Travail demandé:
**1.** Relevez dans l'entretien sur la distribution de films toutes les associations citées comme partenaires sollicités ou retenus pour la sortie de Retour à Forbach.
**2.** Recopiez le passage de l'entretien sur la distribution de films qui commence par les mots contenant « Pour un cas » et se termine par « mises en place ? », en y remplaçant « stratégies » par « pistes ».
**3.** Reprenez l'entretien sur la distribution de films et prolongez-le à partir de sa dernière phrase.

Comment faites-vous pour que les sorties en salles soient relayées par la presse, notamment en organisant des projections presse – quand celle-ci est très majoritairement parisienne ?
C’est un vrai problème. Nous en avons parlé aux rencontres organisées à Nantes par le Syndicat des Distributeurs Indépendants l’an dernier avec la presse quotidienne régionale, dans laquelle il y a peu à peu beaucoup moins de place dévolue à la culture… Il y a une vraie réflexion de fond à mener avec les exploitants sur la manière de défendre des films localement. Nous pouvons aussi négocier des partenariats avec des associations, comme Amnesty International ou la Ligue des Droits de l’Homme. Cela permet de communiquer autour du film… encore faut-il que l’information descende du siège jusqu’aux délégations régionales. Parfois, on se retrouve simplement avec des logos de la structure partenaire à l’échelle nationale mais sans que le film ne soit porté dans le tissu local. On retrouve le même phénomène avec la presse. Si bien que cette question devrait être portée de manière transversale par les exploitants, les distributeurs et les attaché-e-s de presse.
Pour un cas concret, sur le film de Régis Sauder, Retour à Forbach, que vous produisez et distribuez, quelles sont les stratégies de partenariat mises en place ?
La sortie a eu lieu le 19 avril dernier. Nous avons voulu nouer des partenariats avec des associations sur les questions politiques, autour du vote FN, du racisme, des préjugés : la LICRA, la LDH, Pas sans nous ont été sollicitées. La question urbaine est aussi au cœur du film : nous avons acté un partenariat avec une association locale, Images de Ville, qui a développé un mode d’accompagnement des films sur son réseau, autour des maisons d’architecture en France. Ils prennent cet aspect de la distribution en charge, pour solliciter des intervenants et proposer le film.
L’enjeu des partenaires presse [dont Le Blog documentaire fait partie sur ce film, NDLR] est aussi essentiel. Nous avons par exemple discuté avec Télérama, qui est un média très prescripteur, mais ce sont souvent des partenariats payants, à mettre en adéquation avec nos petits moyens. Sur un film comme celui de Régis Sauder, notre budget d’achat d’espaces ne dépassait pas les 7.000 euros pour l’ensemble de la presse. Si l’on peut faire des échanges, des lots en nature comme des DVD ou des places de cinéma, nous favorisons ces « deals ». Sinon, on met en place des sortes de « packs » de visibilité. La sortie est un risque : dans le cadre de l’aide sélective à la sortie en salles du CNC, nous devons budgéter clairement les coûts. Et par exemple, le coût d’un programmateur freelance ne peut pas être comptabilisé dans les frais de sortie du CNC. Or avec deux ou trois sorties par an, il nous est impossible d’intégrer un programmateur dans l’équipe. Un accord sur un mi-temps partagé avec un autre distributeur constitue une des pistes possibles pour contourner ce problème.

Données fournies:
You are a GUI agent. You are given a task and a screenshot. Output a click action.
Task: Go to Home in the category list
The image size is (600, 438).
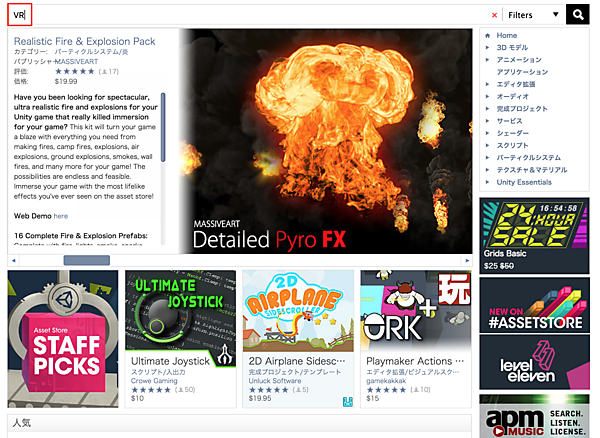click(x=507, y=35)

Réponses:
**1.** la LICRA, la LDH, Pas sans nous, Images de Ville

**2.**
Pour un cas concret, sur le film de Régis Sauder, Retour à Forbach, que vous produisez et distribuez, quelles sont les pistes de partenariat mises en place ?

**3.**
Vous avez crée Ubuntu, une association qui vise entre autres à montrer les films dans des réseaux alternatifs, comme des écoles ou des prisons. Comment en êtes-vous arrivés là ? Est-ce un choix par défaut ?
Ubuntu est le fruit d’une expérience et le résultat d’interrogations autour des questions posées par les sorties en salles. Ce n’est pas une voie de garage pour des films supposément moins bons ; c’est une alternative pour des films qui peinent à trouver leur place en sortie commerciale. Beaucoup d’amis producteurs nous parlaient de films intéressants, diffusés par des télévisions locales mais pour lesquels ils n’avaient ni le temps ni les compétences pour les distribuer. Nous sommes donc parties sur l’idée d’une complémentarité de structure, avec Docks 66 d’un côté pour le réseau commercial et le non-commercial, disons, « classique » (médiathèques, musées…) ; et Ubuntu Culture de l’autre pour des lieux de diffusion ayant une dimension plus « sociale ».
L’idée est d’essayer de mettre en place des mini-tournées au lieu de jouer la carte très risquée de la sortie nationale. Le statut associatif d’Ubuntu permet de solliciter des subventions publiques (DRAC…) et privées (sponsoring, mécénat) et ainsi de financer ces tournées. L’objectif est clairement de mettre en place des tournées citoyennes, auprès de publics qui ne peuvent pas forcément aller au cinéma, en allant dans les prisons, les écoles en zone prioritaire, les foyers de migrants, et de permettre de créer du lien social en invitant les réalisateurs. Derrière cette ambition, il y a l’envie d’aller au-delà du public, relativement homogène socialement, du documentaire en salles.
Comment arrive-t-on à gagner sa vie en faisant ce choix de la distribution hors-circuit ?
Il existe de vrais couloirs de recettes pour le non-commercial. Ubuntu est un laboratoire d’expériences, avec un principe de base qui évoluera. Nous voulons par exemple proposer une possibilité de défiscalisation auprès des entreprises pour permettre de financer des tournées citoyennes autour des films défendus par Ubuntu. Dans le but notamment de soutenir des films fragiles et des réalisateurs dont le travail d’accompagnement n’est hélas pas souvent rémunéré.
Comment mesure-t-on un succès en distribution ? A quoi cela tient ?
Il existe plusieurs paramètres. D’une part, le succès critique, même si tous les titres de presse ne sont pas forcément prescripteurs. Cela aide à bâtir l’aura du film et à confirmer notre ligne éditoriale. Pour les entrées, nous partons sur l’idée que 10.000 billets vendus est un seuil, qui permet d’assurer la pérennité de notre structure. Même si c’est marginal par rapport aux grands succès commerciaux. Quand nous faisons 25.000 entrées avec La sociologue et l’ourson, nous sommes très contentes !
Quelle est la part des recettes pour les ventes de DVD ? On en vend encore ?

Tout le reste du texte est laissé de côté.